Stored records ->
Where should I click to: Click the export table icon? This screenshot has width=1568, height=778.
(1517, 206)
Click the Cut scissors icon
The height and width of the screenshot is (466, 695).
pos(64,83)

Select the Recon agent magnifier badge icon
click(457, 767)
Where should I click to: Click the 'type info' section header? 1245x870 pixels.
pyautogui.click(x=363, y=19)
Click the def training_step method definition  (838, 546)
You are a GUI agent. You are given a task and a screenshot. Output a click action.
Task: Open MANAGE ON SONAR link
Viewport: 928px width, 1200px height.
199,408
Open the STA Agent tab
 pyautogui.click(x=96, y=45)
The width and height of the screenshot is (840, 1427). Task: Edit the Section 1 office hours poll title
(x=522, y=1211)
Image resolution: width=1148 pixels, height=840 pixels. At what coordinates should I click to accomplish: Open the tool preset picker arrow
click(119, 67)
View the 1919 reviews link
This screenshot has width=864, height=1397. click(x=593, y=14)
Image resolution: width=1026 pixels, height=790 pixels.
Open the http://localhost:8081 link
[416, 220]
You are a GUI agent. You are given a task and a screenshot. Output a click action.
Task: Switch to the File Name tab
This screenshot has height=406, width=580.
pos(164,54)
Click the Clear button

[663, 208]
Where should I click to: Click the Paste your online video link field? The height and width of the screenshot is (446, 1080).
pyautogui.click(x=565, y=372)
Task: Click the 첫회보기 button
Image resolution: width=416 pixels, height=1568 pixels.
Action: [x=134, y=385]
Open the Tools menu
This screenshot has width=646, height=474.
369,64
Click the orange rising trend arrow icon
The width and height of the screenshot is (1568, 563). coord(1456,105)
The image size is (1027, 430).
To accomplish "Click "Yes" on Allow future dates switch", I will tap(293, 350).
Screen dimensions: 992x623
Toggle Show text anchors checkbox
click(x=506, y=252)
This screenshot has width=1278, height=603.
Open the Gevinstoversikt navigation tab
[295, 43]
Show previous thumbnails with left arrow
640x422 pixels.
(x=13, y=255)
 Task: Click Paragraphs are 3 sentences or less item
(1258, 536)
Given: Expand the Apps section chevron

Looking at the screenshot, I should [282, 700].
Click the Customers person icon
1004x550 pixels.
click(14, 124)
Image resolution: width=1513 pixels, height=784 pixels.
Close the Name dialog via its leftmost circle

Task instructions -> Copy out all of the data above, line for line, with no changes.

Solution to the problem ->
Where should I click to: Click the export table icon? This screenshot has width=1568, height=778.
(1517, 206)
Click the Cut scissors icon
The height and width of the screenshot is (466, 695).
pos(64,83)

Select the Recon agent magnifier badge icon
click(457, 767)
Where should I click to: Click the 'type info' section header? 1245x870 pixels.
pyautogui.click(x=363, y=19)
Click the def training_step method definition  (838, 546)
You are a GUI agent. You are given a task and a screenshot. Output a click action.
Task: Open MANAGE ON SONAR link
Viewport: 928px width, 1200px height.
199,408
Open the STA Agent tab
 pyautogui.click(x=96, y=45)
The width and height of the screenshot is (840, 1427). Task: Edit the Section 1 office hours poll title
(x=522, y=1211)
Image resolution: width=1148 pixels, height=840 pixels. At what coordinates should I click to accomplish: Open the tool preset picker arrow
click(119, 67)
View the 1919 reviews link
This screenshot has width=864, height=1397. click(x=593, y=14)
Image resolution: width=1026 pixels, height=790 pixels.
Open the http://localhost:8081 link
[416, 220]
You are a GUI agent. You are given a task and a screenshot. Output a click action.
Task: Switch to the File Name tab
This screenshot has height=406, width=580.
pos(164,54)
Click the Clear button

[663, 208]
Where should I click to: Click the Paste your online video link field? The height and width of the screenshot is (446, 1080).
pyautogui.click(x=565, y=372)
Task: Click the 첫회보기 button
Image resolution: width=416 pixels, height=1568 pixels.
Action: [x=134, y=385]
Open the Tools menu
This screenshot has width=646, height=474.
369,64
Click the orange rising trend arrow icon
The width and height of the screenshot is (1568, 563). coord(1456,105)
The image size is (1027, 430).
To accomplish "Click "Yes" on Allow future dates switch", I will tap(293, 350).
Screen dimensions: 992x623
Toggle Show text anchors checkbox
click(x=506, y=252)
This screenshot has width=1278, height=603.
Open the Gevinstoversikt navigation tab
[295, 43]
Show previous thumbnails with left arrow
640x422 pixels.
(x=13, y=255)
 Task: Click Paragraphs are 3 sentences or less item
(1258, 536)
Given: Expand the Apps section chevron

Looking at the screenshot, I should [282, 700].
Click the Customers person icon
1004x550 pixels.
click(14, 124)
Image resolution: width=1513 pixels, height=784 pixels.
Close the Name dialog via its leftmost circle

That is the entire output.